Um investigado por suspeita de ligação com a Rioprevidência e com o Banco Master jogou uma mala de dinheiro pela janela durante o cumprimento de mandados de busca e apreensão nesta quarta-feira (11), em Balneário Camboriú (SC). A ação é a terceira fase da operação Barco de Papel, segundo a Polícia Federal.
A PF realizou buscas em Balneário Camboriú e também em Itapema. Em Balneário Camboriú, um dos ocupantes do imóvel atirou a mala para fora da janela. Além do dinheiro, os agentes apreenderam dois veículos de luxo e dois smartphones, sem divulgação do montante exato.
A investigação é desdobramento da operação Compliance Zero, deflagrada no fim do ano passado, que apura crimes financeiros ligados à negociação de carteiras de crédito supostamente fraudulentas entre o Banco Master e o BRB, no valor de 12,2 bilhões de reais. Em etapas anteriores, a apuração indicou que institutos de previdência de estados e municípios aplicaram recursos nesses papéis de alto risco.
Barco de Papel: desdobramentos recentes
Entre os desdobramentos, a Polícia Federal informou que o dinheiro apreendido não teve o montante divulgado. Também não há confirmação pública sobre a relação direta entre a Rioprevidência e Santa Catarina, conforme apontado pela PF.
Segundo as apurações, a Rioprevidência investiu cerca de 970 milhões de reais em títulos não cobertos pelo FGC, com recursos administrados para aproximadamente 235 mil beneficiários. Na semana anterior, o presidente da Rioprevidência, Deivis Marcon Antunes, foi preso na segunda fase da operação por suspeita de gestão fraudulenta e desvio de recursos.
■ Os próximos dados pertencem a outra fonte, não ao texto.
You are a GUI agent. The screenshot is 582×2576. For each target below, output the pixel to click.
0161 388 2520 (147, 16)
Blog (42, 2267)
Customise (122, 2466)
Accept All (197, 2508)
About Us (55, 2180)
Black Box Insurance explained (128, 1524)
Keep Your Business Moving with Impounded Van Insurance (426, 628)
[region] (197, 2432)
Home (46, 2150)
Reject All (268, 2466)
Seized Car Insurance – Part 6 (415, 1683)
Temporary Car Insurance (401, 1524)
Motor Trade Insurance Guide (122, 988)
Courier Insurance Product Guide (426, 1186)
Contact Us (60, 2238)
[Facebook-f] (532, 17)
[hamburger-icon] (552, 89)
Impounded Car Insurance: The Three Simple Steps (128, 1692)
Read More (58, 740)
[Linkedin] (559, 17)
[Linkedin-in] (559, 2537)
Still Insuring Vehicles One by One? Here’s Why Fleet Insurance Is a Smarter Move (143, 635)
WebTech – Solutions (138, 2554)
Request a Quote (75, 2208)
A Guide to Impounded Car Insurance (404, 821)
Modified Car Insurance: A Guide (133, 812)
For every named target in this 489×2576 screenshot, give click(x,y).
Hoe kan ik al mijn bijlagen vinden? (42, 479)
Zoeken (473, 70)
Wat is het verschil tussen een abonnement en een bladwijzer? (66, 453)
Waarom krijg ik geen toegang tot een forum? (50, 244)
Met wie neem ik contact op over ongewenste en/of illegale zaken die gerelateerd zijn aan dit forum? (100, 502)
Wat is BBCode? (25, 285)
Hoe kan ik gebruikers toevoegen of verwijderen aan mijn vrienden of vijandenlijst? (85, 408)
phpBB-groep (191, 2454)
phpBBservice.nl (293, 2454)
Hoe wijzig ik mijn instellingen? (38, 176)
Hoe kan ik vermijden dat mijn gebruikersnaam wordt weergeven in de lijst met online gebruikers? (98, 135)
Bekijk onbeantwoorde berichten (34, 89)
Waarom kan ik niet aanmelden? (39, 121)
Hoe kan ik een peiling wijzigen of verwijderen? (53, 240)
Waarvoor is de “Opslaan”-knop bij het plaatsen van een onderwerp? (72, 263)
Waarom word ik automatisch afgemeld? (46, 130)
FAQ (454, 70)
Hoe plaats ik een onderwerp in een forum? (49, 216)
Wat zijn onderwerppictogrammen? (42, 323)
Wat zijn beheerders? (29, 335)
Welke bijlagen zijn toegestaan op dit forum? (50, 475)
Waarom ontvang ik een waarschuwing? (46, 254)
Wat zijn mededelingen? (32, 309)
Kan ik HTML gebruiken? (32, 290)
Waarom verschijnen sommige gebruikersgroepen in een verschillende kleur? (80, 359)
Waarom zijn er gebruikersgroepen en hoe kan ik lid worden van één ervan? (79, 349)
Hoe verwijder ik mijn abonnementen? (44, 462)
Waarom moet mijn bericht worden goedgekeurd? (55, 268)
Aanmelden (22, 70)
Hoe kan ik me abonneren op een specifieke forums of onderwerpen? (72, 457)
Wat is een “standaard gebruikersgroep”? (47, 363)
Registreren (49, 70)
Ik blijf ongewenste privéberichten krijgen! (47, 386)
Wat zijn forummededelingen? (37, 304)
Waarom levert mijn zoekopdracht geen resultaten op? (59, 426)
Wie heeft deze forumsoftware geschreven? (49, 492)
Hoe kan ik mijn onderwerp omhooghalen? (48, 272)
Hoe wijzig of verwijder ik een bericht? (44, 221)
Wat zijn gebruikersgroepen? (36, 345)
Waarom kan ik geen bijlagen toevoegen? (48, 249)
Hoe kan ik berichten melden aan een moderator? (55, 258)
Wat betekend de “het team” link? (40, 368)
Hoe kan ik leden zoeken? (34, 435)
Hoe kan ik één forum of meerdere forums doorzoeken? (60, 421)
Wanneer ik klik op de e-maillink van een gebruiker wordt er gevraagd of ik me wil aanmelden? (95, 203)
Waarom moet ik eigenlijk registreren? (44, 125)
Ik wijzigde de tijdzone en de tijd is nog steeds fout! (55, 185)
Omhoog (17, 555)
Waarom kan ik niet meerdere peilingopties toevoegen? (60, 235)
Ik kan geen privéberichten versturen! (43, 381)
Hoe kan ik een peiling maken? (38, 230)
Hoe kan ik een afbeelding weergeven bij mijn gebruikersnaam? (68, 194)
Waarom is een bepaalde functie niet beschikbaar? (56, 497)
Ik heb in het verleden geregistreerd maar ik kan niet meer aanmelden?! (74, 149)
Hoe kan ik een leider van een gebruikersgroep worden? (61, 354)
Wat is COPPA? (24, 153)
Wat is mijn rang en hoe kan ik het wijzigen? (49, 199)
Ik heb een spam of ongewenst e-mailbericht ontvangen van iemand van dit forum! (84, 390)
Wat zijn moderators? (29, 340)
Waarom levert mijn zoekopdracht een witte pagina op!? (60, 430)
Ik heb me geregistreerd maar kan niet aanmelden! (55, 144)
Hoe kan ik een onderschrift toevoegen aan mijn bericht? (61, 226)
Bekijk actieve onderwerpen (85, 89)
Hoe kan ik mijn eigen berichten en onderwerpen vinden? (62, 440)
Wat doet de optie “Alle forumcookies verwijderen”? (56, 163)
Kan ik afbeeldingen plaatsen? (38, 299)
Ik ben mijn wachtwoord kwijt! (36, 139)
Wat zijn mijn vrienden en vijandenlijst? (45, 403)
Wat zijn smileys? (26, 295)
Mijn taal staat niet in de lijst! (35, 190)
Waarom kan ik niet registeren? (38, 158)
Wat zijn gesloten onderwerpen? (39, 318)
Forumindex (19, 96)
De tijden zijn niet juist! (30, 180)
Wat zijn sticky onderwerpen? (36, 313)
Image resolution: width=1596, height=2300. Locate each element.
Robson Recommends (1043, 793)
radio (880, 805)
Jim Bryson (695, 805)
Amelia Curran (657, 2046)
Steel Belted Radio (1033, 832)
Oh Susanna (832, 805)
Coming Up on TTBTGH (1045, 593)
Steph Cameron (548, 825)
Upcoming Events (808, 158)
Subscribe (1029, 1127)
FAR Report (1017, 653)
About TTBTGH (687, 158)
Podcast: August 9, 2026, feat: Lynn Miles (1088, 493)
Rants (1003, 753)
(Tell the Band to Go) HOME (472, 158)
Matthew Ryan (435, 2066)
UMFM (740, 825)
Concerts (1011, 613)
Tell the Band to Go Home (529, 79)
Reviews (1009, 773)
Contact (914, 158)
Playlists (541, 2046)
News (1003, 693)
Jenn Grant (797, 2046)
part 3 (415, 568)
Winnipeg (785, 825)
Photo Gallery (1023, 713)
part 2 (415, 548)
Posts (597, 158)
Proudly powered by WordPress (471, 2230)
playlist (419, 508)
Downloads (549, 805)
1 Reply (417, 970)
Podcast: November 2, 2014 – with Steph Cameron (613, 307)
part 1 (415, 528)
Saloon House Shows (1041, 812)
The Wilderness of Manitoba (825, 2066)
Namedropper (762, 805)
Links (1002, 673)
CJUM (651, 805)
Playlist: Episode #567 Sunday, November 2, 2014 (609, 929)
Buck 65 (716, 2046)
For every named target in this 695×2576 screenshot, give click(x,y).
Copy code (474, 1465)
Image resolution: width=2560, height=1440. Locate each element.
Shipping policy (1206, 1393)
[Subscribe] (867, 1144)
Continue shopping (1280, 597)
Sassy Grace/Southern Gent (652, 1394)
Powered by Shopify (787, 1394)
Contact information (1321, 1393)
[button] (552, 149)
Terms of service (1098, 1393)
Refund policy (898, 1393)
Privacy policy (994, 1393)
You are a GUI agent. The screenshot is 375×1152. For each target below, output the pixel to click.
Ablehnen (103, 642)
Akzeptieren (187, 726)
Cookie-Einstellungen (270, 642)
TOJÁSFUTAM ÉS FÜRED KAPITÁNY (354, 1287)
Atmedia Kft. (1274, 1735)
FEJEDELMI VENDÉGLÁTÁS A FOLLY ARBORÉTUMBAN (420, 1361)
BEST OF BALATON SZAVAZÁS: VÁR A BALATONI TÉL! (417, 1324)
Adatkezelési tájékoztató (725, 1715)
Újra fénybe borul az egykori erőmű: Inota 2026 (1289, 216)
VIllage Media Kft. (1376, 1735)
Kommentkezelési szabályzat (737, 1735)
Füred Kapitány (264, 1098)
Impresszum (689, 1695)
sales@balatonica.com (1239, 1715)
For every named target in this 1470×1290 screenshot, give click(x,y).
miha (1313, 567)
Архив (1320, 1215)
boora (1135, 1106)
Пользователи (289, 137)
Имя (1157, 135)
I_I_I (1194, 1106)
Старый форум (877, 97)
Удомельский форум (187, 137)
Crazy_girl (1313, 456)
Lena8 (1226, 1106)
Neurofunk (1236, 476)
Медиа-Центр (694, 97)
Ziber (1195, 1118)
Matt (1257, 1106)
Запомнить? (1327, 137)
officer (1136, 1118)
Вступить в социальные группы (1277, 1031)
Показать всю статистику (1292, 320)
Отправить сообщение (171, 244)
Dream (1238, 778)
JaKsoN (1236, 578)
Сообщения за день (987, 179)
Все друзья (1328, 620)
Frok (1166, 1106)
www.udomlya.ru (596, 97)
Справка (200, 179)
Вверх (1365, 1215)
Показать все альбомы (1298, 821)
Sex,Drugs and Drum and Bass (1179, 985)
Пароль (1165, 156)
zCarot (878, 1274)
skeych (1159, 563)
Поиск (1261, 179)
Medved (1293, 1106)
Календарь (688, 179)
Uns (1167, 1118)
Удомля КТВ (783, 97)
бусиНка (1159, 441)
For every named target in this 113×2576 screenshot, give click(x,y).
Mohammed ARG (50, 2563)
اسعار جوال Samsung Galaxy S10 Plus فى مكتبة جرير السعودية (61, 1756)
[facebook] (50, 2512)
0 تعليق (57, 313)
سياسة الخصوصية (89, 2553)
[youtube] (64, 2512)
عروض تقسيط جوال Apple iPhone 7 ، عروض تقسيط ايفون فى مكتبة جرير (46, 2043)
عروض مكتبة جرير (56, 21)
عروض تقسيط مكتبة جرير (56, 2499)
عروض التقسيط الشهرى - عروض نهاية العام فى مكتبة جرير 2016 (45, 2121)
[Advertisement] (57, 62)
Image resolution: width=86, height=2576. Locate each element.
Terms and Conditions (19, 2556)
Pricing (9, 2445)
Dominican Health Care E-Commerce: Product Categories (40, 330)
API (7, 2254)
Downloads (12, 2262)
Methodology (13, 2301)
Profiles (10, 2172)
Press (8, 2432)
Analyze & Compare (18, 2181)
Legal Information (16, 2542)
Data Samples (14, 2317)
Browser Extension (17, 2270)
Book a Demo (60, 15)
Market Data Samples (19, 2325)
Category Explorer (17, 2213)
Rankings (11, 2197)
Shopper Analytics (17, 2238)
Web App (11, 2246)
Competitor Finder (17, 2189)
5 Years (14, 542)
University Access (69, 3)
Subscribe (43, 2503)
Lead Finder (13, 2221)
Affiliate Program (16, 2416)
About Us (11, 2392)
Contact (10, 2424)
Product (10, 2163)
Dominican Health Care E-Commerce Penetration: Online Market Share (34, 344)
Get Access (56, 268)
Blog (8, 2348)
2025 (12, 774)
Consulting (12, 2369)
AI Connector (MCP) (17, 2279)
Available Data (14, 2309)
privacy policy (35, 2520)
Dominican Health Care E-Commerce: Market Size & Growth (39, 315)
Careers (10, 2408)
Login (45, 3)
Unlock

Antunes havia renunciado ao cargo em 23 de janeiro, após ações da PF que miraram a cúpula da autarquia no âmbito do esquema envolvendo a venda de carteiras de crédito sem lastro do Master ao BRB, no ano passado, pelo mesmo valor de 12,2 bilhões de reais.
A Justiça já havia determinado retenção de cerca de 970 milhões, acrescidos de juros e correção, para proteger o patrimônio previdenciário. A medida foi confirmada pela Rioprevidência, em nota, destacando o compromisso com transparência, legalidade e defesa dos recursos dos servidores.